# Calf Muscle Exercises?



## rexing93 (Dec 6, 2012)

So I've noticed that since I've started lessons that my tiny-tiny self has been getting a bit more "built". Last night my father actually took me out to eat (he lives about 4 hours away from me so I don't get to see him often-especially with me working 5 days a week and going to classes the other two) and while out he noticed that I've gotten a bit more "muscley" than when I first began riding. I'd hope there has been at least a small amount of change. x] 

Anywhoo. Now I'd like to actually try to improve my tiny calf muscles as I'm sure it'll benefit me. The only exercise I've been currently doing is standing on stairs and "dropping" into my heels to stretch out. 
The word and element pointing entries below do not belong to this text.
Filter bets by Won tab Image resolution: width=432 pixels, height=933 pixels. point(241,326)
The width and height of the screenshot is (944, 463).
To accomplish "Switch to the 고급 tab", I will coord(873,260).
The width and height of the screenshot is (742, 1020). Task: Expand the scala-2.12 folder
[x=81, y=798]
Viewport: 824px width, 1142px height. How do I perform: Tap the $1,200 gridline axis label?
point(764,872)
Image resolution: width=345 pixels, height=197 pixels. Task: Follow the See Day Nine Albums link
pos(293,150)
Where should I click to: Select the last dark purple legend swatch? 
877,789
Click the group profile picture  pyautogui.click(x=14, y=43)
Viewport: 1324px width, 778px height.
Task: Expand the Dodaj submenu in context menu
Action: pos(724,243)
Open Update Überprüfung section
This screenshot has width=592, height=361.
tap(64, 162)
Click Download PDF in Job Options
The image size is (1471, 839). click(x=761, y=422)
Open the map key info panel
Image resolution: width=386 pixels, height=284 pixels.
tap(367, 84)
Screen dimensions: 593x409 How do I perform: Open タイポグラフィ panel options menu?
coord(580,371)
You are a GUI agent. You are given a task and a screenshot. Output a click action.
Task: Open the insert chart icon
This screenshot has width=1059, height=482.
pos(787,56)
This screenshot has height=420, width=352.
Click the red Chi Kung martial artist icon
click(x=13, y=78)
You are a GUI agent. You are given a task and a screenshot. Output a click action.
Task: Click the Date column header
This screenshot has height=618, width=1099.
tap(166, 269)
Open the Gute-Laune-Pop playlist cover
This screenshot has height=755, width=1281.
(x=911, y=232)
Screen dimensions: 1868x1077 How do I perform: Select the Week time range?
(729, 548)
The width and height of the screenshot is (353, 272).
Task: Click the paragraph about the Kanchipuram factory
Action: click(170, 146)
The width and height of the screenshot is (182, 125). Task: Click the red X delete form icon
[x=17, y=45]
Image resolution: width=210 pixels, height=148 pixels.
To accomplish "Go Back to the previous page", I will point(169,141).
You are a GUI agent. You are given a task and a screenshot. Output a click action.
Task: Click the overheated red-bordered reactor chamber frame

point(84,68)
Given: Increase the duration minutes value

I was wondering what are other exercises that I could do (in-home) to work on my calf muscles?

Thank you in advance for comments!


----------



## Little Mare (Aug 21, 2013)

Some of my favorite calf exercises include calf raises (these are easy to throw in everywhere! Standing on line to check out at the grocery store? Calf raises! Bored at your desk? Calf raises!). Try them with resistance bands. If you have a balance board, hop on that (you can purchase them on Amazon and I'm sure many exercise places sell them too). You can also do stretches with or without a band while sitting with your legs out (search 'peroneals stretch').


----------